• [Brief]:
Copy the lines of data below exactly as they appear.
===== Input for this task
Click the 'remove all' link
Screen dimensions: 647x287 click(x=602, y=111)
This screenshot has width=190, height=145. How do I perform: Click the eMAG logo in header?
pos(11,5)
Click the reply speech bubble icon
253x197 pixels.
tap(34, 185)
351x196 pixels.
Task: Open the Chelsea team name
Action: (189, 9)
==========
• [Task response]:
Click the 'remove all' link
Screen dimensions: 647x287 click(x=602, y=111)
This screenshot has width=190, height=145. How do I perform: Click the eMAG logo in header?
pos(11,5)
Click the reply speech bubble icon
253x197 pixels.
tap(34, 185)
351x196 pixels.
Task: Open the Chelsea team name
Action: (189, 9)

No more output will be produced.